### Exercise description:
Find the string "This" in the records. Copy every line it appears in.

(Saved data entries)
########

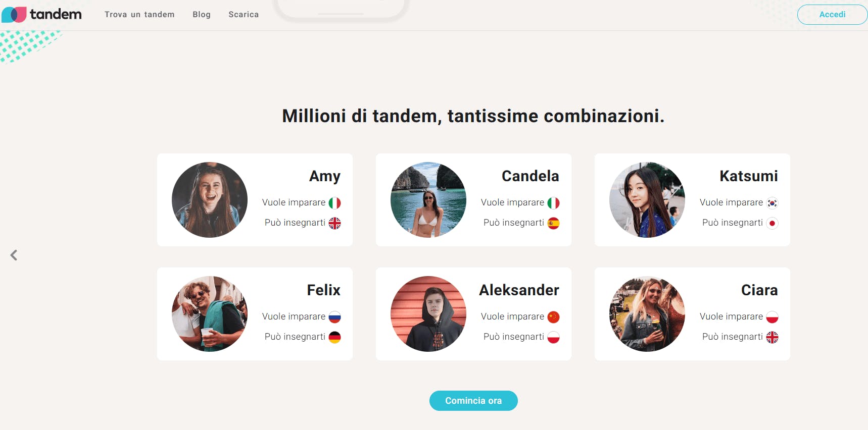
Task: Click the Katsumi name heading
Action: click(749, 176)
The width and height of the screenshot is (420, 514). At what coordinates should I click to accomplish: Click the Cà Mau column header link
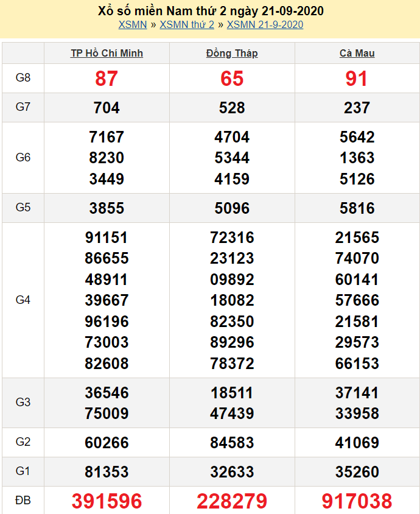[357, 54]
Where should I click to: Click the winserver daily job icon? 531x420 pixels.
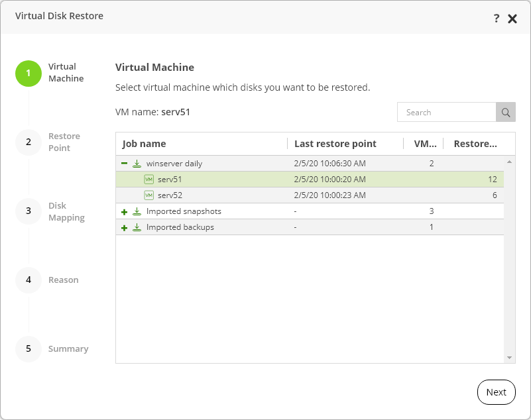coord(137,164)
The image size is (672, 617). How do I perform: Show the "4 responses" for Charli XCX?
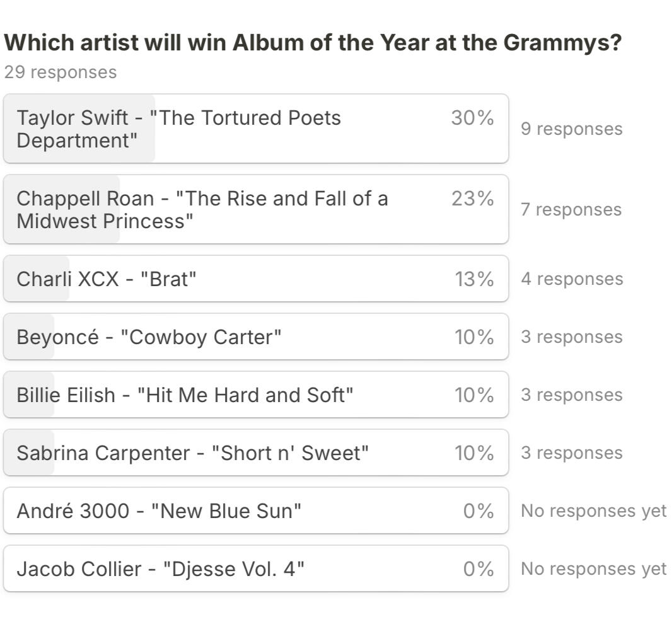point(571,279)

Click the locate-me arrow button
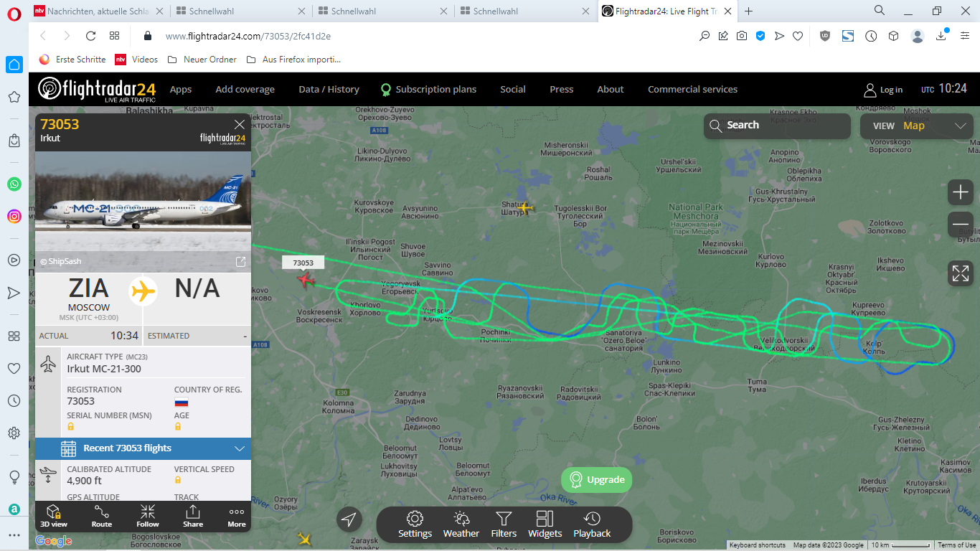click(x=349, y=519)
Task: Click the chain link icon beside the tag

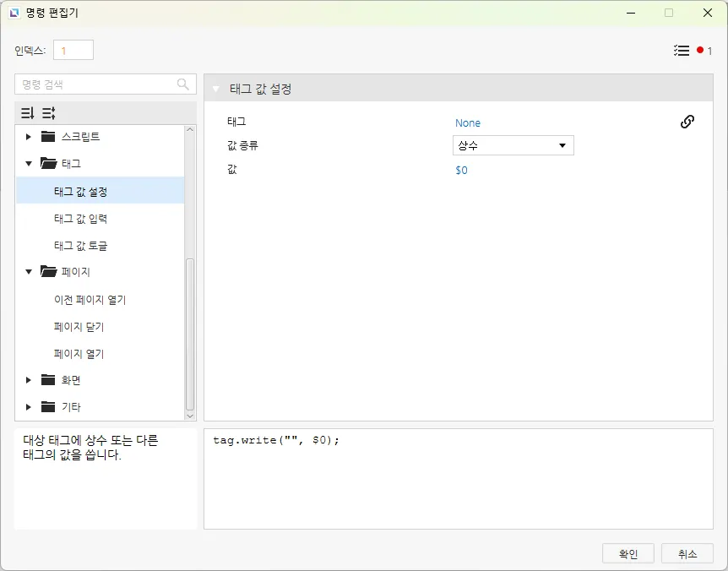Action: (687, 122)
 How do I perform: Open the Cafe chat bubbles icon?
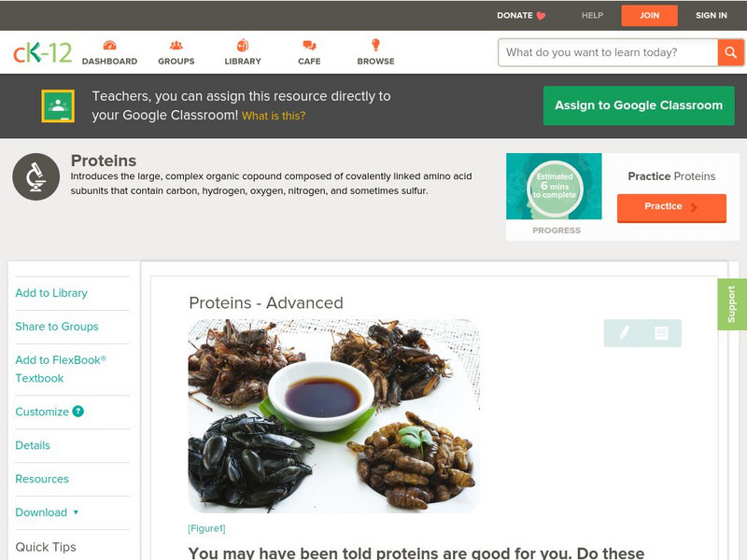pos(309,45)
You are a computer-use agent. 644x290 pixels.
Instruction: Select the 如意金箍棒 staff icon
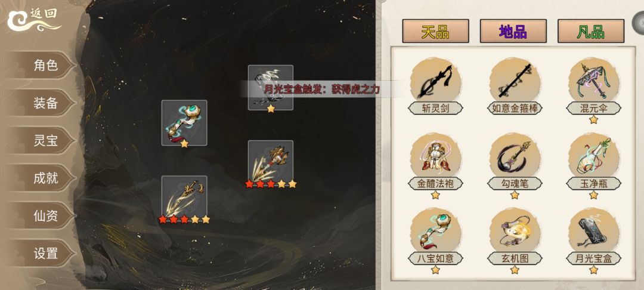[515, 81]
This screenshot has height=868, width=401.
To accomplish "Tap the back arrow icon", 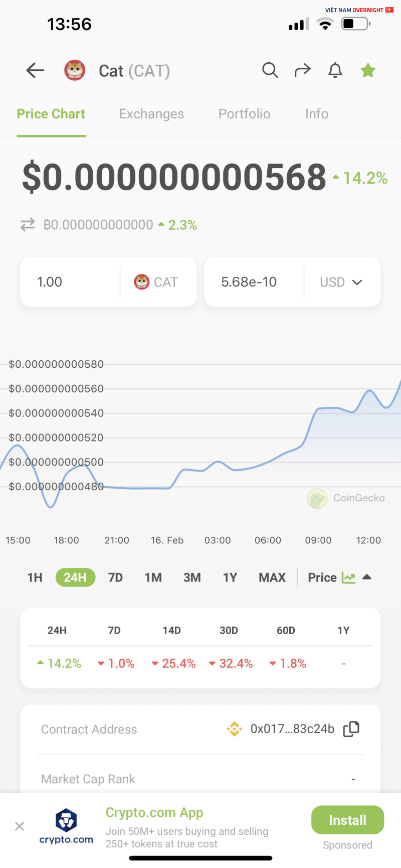I will tap(35, 71).
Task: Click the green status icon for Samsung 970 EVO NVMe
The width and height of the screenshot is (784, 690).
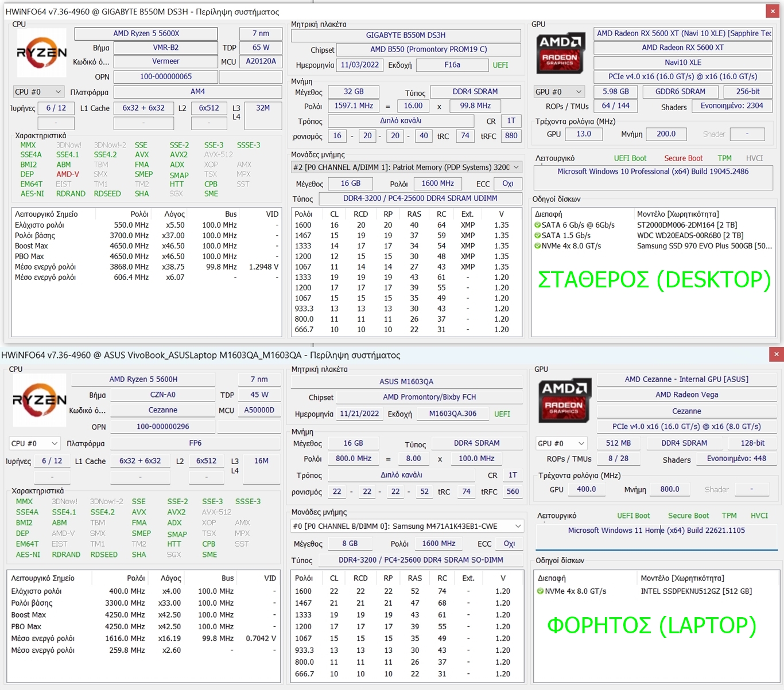Action: pos(538,246)
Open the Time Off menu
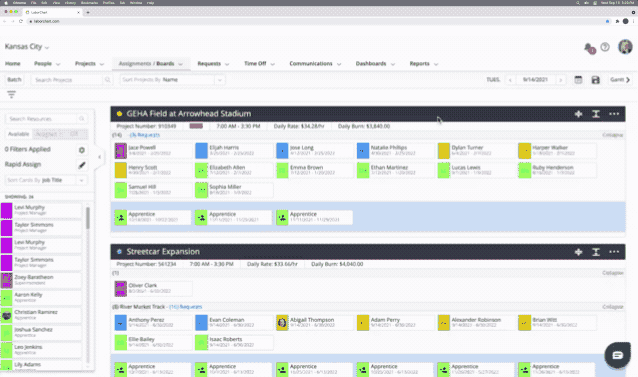 [259, 64]

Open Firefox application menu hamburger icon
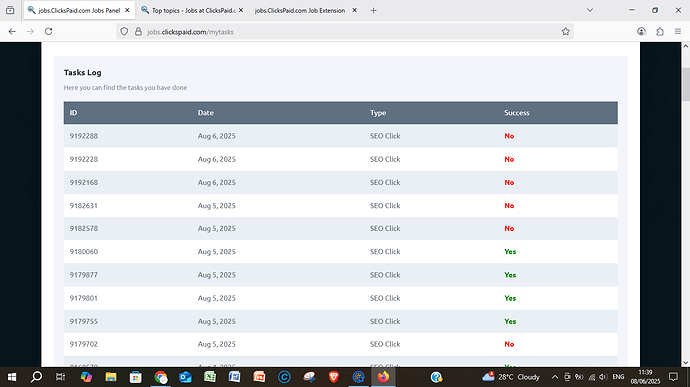[x=678, y=31]
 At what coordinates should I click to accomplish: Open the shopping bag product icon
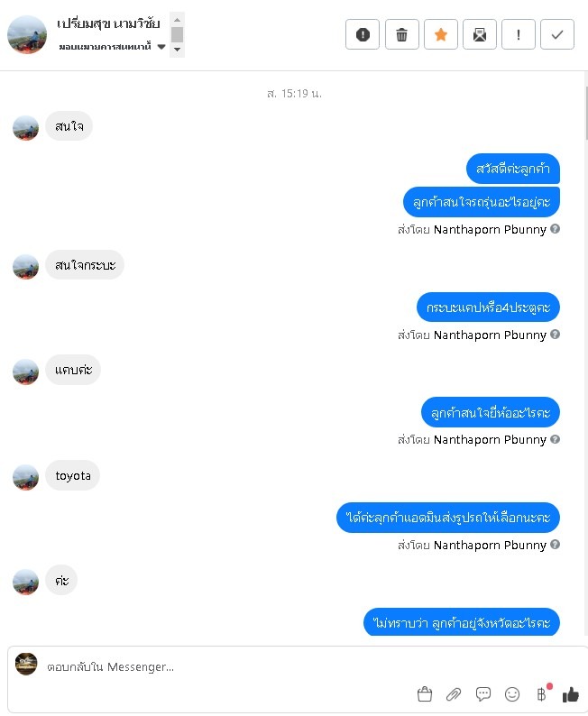425,694
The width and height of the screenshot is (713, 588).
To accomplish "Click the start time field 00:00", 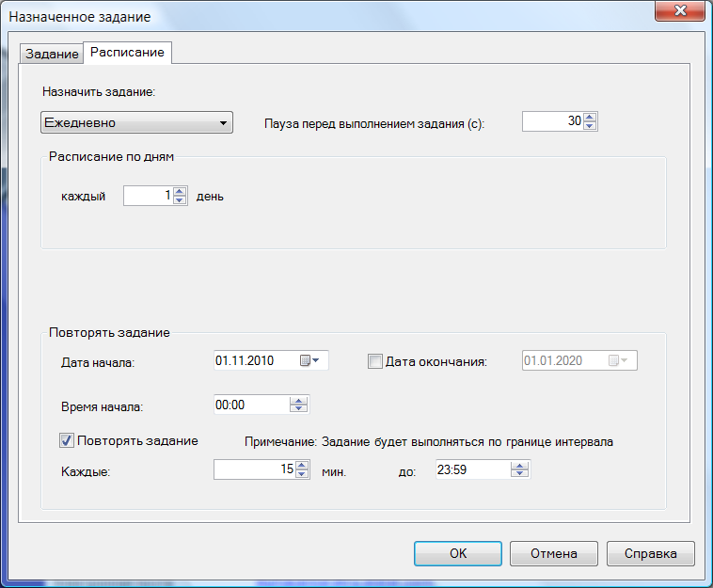I will [249, 405].
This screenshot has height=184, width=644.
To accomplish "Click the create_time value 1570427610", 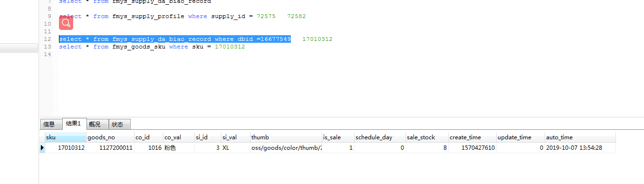I will (472, 148).

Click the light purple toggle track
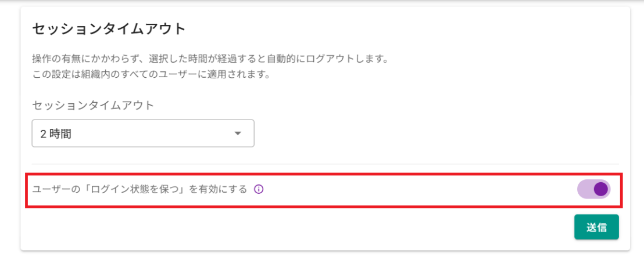(x=584, y=189)
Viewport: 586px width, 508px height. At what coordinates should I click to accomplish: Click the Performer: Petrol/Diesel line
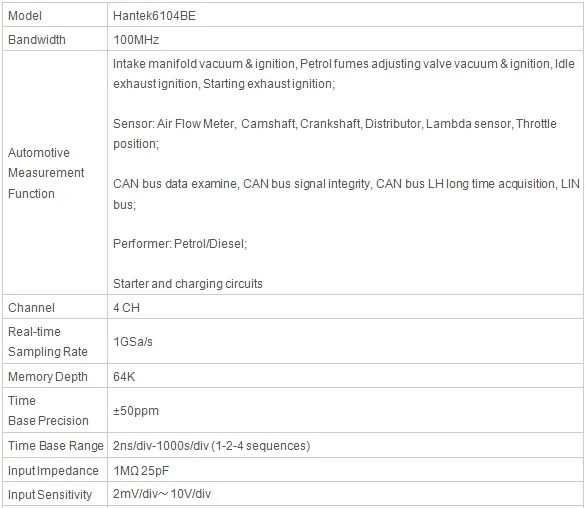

########

### Task result:
This screenshot has height=868, width=401.
This screenshot has height=184, width=644.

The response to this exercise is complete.